Enable staff to work at top-of-license
Before making the next staffing investment, programs should assess whether existing staff capabilities properly align with tasks and workflows. By first investing in care team redesign to achieve top-of license care, programs or service lines might uncover FTEs that have additional capacity. For example, some programs have identified nonclinical staff who can support their program. Other programs have identified the need to off-load data registry at the program or organization level or outsource it to a vendor. Care team redesign not only improves efficiency and patient throughput but also increases patient satisfaction and access, improves revenue, and betters communication across the care team.
While APPs are integral to care team design, they should not be programs’ only focus. First, work to upskill clinical practice across the team, making nursing staff responsible for practice operations and APPs responsible for appropriate aspects of CV patient care. Second, ensure nonclinical staff have full responsibility for non-clinical tasks.
Develop scalable workflows to accommodate growth
Organizations are reconfiguring their workflows to reduce the burden on coordinators while also improving patient experience. For example, once patients are referred, they are triaged into standard clinical pathways based on their diagnosis. The pathways specify designated clinic days and imaging slots so patients can receive diagnostic services in a one-stop shop. Coordinators, providers, and the organization benefit from knowing what to expect when, and the institution as a whole benefits from the subsequent inter-department communication and efficiencies that result.
Decentralize ancillary equipment based on disease state
As structural heart volumes grow, ancillary services that feed multiple programs can act as a bottleneck, constraining capacity. To alleviate this problem, some programs invest in their own ancillary services. For example, programs can run dedicated imaging services that give priority to structural heart patients and then serve other patients as time allows. If such investments are not feasible, programs work with ancillary departments to create dedicated slots and days for structural heart.
Justify investment across the structural heart enterprise
To successfully secure funding for structural heart program investments, leaders and physicians work hand-in-hand to justify the program to both hospital/system administrators and philanthropy leaders. Here’s how:
- Illustrate growth outlook: Leaders continuously educate the enterprise about the value and necessity of structural heart (SH) and emphasize the distinctions of what makes SH unique compared to the rest of the cardiovascular service line.

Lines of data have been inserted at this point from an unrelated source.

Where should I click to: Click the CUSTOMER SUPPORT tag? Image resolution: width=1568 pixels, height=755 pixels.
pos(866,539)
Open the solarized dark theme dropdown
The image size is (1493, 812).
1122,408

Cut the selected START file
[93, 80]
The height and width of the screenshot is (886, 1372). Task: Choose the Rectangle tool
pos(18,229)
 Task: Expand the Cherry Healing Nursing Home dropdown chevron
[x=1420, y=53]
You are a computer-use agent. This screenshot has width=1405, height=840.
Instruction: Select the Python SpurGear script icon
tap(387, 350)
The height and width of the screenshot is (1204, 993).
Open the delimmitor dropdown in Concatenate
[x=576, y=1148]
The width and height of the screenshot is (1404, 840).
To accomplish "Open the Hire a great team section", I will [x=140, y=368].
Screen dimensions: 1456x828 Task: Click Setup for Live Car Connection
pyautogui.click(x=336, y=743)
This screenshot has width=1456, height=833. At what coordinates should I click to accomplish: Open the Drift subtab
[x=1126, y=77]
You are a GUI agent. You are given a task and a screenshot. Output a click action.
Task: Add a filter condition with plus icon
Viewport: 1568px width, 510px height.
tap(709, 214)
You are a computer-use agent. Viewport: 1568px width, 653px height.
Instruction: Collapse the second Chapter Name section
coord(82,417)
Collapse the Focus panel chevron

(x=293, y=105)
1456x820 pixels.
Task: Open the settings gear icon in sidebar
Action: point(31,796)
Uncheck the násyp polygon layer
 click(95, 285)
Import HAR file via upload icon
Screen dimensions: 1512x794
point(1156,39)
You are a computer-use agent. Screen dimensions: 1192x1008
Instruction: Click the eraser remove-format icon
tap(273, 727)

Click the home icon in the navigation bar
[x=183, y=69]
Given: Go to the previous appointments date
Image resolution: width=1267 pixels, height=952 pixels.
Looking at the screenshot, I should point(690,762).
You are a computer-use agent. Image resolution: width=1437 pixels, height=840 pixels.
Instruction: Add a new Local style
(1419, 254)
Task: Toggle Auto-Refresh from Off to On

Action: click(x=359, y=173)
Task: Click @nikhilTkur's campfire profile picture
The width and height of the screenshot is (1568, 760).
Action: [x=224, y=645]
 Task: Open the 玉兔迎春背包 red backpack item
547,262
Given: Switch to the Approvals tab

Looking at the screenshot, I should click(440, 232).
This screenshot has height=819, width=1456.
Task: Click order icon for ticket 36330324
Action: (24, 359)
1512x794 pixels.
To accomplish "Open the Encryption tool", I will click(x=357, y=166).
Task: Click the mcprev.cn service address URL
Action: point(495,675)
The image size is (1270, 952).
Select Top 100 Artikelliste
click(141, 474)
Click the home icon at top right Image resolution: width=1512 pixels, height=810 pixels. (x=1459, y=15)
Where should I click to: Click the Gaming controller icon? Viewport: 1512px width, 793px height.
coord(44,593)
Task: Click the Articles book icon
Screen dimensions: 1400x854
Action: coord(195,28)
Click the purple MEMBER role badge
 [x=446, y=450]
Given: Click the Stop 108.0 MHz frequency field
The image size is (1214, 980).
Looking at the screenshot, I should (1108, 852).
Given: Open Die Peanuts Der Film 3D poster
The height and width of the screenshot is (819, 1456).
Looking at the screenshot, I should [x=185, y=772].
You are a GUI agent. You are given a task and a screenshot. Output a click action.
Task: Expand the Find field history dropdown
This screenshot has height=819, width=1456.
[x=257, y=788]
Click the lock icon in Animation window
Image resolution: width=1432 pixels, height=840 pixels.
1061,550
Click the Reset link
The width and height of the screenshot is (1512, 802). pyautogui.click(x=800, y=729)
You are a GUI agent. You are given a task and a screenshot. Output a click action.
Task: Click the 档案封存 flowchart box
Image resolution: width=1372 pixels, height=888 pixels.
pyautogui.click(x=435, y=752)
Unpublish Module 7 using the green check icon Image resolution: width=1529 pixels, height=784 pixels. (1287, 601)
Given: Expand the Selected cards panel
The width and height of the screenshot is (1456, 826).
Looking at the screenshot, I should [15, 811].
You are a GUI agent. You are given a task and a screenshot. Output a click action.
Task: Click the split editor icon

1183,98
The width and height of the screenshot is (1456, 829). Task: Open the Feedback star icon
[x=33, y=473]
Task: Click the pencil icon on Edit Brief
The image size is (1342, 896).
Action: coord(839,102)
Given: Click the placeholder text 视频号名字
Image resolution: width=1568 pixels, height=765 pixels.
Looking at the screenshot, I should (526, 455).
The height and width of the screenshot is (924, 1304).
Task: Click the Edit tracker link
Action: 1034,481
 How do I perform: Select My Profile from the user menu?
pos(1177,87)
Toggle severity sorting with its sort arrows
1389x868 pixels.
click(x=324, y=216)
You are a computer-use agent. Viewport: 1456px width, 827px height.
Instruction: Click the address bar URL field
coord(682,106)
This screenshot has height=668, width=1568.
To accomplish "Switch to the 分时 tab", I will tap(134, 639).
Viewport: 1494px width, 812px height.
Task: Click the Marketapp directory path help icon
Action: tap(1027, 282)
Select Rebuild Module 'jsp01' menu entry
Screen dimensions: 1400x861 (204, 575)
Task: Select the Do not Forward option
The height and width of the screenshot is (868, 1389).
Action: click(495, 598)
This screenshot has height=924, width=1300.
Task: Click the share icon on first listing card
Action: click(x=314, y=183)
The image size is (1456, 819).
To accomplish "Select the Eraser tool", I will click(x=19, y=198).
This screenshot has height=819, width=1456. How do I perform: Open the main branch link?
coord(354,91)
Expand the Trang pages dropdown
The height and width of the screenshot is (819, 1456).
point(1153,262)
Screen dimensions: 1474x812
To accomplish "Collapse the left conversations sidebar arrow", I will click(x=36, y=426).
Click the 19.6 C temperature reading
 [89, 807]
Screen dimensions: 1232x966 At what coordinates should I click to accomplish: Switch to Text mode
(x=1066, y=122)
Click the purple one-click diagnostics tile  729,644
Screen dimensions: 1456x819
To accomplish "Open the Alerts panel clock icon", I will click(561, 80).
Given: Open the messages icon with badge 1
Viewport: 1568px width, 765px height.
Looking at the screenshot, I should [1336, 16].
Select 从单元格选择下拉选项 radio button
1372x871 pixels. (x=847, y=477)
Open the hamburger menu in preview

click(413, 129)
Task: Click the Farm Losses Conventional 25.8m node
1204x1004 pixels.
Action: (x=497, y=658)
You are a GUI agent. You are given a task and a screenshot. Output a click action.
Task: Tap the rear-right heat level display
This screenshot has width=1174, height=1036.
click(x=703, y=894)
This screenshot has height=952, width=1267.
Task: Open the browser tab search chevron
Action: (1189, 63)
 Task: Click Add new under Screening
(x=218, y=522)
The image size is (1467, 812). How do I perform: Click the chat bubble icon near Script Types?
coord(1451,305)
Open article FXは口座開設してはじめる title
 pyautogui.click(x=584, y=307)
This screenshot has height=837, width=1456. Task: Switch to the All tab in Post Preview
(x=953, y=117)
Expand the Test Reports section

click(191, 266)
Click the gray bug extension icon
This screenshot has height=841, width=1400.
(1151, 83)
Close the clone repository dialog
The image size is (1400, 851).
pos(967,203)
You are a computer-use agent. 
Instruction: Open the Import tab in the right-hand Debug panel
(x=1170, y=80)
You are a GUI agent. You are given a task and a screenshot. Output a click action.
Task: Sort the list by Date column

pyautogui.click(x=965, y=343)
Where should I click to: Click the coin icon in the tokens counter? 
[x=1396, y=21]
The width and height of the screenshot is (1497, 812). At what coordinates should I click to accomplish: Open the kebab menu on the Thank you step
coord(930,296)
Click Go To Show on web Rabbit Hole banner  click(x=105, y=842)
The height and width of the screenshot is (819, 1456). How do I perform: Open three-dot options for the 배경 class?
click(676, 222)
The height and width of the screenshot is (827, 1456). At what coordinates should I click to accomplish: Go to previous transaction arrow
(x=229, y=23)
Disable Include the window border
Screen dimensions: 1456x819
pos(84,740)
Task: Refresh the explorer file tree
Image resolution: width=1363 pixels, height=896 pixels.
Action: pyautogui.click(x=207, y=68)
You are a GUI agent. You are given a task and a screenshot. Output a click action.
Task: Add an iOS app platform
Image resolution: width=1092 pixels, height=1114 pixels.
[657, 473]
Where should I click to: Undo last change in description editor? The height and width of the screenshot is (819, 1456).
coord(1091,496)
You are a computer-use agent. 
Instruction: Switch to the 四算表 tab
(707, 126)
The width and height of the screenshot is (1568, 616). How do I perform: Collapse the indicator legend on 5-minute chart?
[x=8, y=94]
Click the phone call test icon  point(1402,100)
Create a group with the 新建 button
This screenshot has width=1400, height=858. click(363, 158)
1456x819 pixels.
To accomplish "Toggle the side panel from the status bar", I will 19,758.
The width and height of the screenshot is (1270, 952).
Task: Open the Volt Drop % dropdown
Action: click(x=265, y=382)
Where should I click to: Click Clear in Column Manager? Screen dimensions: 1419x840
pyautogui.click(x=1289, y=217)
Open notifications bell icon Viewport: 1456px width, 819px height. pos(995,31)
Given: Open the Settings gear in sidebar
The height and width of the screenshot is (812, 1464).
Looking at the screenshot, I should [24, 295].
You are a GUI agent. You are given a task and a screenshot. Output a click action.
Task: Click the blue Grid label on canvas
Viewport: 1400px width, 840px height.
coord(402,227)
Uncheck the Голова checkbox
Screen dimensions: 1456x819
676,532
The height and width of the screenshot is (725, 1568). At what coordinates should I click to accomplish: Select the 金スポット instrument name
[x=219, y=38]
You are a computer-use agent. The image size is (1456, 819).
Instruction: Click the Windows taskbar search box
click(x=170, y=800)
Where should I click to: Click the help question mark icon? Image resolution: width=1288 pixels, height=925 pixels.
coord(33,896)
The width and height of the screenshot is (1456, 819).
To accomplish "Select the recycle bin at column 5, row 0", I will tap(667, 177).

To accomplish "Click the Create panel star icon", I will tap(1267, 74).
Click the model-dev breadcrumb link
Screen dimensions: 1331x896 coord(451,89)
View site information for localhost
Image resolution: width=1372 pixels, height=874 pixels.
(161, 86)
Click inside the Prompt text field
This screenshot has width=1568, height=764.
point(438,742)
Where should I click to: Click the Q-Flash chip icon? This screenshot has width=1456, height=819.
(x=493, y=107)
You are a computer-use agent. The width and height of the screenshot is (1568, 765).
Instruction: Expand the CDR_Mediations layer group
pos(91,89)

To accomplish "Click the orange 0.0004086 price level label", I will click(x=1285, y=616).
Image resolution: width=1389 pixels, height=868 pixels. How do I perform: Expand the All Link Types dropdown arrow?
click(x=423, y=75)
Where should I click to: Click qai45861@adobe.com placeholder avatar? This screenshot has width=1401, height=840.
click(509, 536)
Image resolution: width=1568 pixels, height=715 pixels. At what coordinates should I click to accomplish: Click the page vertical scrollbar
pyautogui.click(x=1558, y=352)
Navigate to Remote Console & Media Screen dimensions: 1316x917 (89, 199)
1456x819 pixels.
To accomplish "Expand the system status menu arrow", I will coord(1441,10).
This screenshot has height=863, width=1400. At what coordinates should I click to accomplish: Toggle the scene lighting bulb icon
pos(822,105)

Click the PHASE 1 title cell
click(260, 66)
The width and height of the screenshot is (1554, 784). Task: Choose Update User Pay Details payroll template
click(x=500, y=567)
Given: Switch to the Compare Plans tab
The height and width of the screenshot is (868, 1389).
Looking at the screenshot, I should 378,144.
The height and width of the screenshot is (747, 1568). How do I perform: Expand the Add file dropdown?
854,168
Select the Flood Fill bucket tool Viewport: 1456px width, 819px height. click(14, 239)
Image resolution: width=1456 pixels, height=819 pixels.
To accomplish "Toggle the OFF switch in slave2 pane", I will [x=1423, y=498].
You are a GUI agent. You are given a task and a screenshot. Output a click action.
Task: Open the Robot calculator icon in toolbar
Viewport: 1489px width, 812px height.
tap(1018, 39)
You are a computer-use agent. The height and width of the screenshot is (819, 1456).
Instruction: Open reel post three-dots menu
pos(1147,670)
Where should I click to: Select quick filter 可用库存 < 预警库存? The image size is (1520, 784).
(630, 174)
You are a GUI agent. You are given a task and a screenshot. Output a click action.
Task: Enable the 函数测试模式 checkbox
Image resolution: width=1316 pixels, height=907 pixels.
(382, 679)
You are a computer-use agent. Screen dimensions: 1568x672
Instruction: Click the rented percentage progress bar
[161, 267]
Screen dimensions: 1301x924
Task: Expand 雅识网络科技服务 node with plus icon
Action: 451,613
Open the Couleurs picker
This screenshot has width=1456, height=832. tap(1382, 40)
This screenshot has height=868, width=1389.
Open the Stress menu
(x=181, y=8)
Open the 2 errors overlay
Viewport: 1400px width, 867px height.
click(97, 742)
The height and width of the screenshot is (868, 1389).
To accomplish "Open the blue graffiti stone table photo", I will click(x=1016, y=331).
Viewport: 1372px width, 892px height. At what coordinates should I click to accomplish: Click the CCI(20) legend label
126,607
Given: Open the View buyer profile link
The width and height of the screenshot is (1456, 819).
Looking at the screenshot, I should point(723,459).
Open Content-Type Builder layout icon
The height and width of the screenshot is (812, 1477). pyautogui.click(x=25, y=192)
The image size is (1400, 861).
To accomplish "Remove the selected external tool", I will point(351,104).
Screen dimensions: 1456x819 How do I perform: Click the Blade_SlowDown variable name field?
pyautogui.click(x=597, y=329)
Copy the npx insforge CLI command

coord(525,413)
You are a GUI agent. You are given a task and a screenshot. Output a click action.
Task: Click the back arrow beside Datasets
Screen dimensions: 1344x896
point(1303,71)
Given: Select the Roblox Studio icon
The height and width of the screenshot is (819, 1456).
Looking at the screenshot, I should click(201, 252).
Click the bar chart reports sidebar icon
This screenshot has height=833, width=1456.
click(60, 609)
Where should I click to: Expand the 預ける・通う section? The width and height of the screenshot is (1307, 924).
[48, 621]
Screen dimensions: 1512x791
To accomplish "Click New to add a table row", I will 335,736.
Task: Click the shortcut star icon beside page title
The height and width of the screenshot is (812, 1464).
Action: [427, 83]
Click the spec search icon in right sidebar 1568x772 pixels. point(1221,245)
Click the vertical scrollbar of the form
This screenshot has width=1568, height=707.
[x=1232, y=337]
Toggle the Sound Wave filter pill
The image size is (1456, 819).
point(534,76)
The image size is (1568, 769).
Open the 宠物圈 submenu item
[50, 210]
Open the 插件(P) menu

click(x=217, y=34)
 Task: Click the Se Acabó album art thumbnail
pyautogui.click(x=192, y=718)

- Demonstrate current performance: Leaders tell the story of where their program is, where they need to go, and how to get there. Data includes growth projections, referral volumes, halo effect volumes, quality outcomes, current and projected staff workloads, staff time study data, patient wait times, and patient stories.
- Articulate the need: Leaders proactively make the business case for the next investment a year or two in advance of program need and emphasize the projected benefits to patients, the program, and the institution at large. Most importantly, they paint the picture of what will be lost without investment.